# Ucd



## CaptHarry (Oct 13, 2007)

Under the Cover of Darkness (UCD)
Switched it up at the end of last week before the weekend blow, Yep, I still got them UCD skillz.
It was rough and cold, but found we found what we were looking for. Missed hook set on 1, broke off 2, landed 1. ....and my dad suffered through the wet cold with me, thanks dad :notworthy:
Funny thing, was it was my old faithful striper fly from VA, that I ended up throwing and getting the best reactions. Basically a farrar blend clouser. 
L8, Harry


----------



## BlaineAtk (Jun 8, 2010)

Wirelessly posted

Nice fish!


----------



## FlyLipps (Oct 3, 2007)

You are a sly one you Prince of Darkness!! Haven't seen the Dark Passenger look in a while Captain, looks good on you with that big gold one in your grasp.
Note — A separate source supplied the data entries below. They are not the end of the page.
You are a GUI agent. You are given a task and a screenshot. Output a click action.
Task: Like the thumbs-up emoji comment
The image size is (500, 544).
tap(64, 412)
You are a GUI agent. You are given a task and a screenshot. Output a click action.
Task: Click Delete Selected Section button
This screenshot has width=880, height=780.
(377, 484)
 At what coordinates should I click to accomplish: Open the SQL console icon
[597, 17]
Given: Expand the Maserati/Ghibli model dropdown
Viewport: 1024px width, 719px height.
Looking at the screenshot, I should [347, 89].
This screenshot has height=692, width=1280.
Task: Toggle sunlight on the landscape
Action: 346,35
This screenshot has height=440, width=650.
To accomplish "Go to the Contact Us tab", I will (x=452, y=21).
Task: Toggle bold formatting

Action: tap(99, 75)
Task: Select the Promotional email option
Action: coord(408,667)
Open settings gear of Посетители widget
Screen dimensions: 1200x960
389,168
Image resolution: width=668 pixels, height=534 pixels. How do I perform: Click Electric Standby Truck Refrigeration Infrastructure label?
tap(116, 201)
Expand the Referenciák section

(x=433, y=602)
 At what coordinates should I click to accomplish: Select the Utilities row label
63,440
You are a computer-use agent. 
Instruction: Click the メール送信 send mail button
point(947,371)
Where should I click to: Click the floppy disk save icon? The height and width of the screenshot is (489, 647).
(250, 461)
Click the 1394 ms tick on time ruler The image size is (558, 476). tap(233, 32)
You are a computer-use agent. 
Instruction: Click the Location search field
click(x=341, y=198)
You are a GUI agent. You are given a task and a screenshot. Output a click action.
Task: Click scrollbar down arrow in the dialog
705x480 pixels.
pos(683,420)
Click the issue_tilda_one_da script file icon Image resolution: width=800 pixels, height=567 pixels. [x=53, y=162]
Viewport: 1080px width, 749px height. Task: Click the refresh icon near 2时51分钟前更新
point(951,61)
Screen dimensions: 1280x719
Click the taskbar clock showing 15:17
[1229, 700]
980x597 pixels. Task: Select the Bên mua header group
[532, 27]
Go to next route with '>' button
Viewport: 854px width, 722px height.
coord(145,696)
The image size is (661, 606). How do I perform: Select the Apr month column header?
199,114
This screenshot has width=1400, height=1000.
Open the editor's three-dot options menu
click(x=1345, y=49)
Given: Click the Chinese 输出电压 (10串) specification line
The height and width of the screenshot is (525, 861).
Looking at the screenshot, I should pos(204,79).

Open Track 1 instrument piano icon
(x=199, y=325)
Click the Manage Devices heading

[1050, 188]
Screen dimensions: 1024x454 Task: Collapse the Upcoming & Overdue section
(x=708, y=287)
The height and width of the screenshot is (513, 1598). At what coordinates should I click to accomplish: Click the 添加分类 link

Nice job I'll get particulars next time we talk


----------



## tat (Oct 8, 2007)

Sneaky:thumbup:


----------



## DAWGONIT (Jan 16, 2009)

Pretty work for sure.
Thanks for sharing from the 'dark side.'
catch 'em up.


----------



## wtbfishin (Dec 2, 2011)

Way to be Captain!!:thumbsup:


----------



## CaptHarry (Oct 13, 2007)

Thanks!! As soon as this wind lets up, hopefully there will be much more soon:thumbsup:
L8, Harry


----------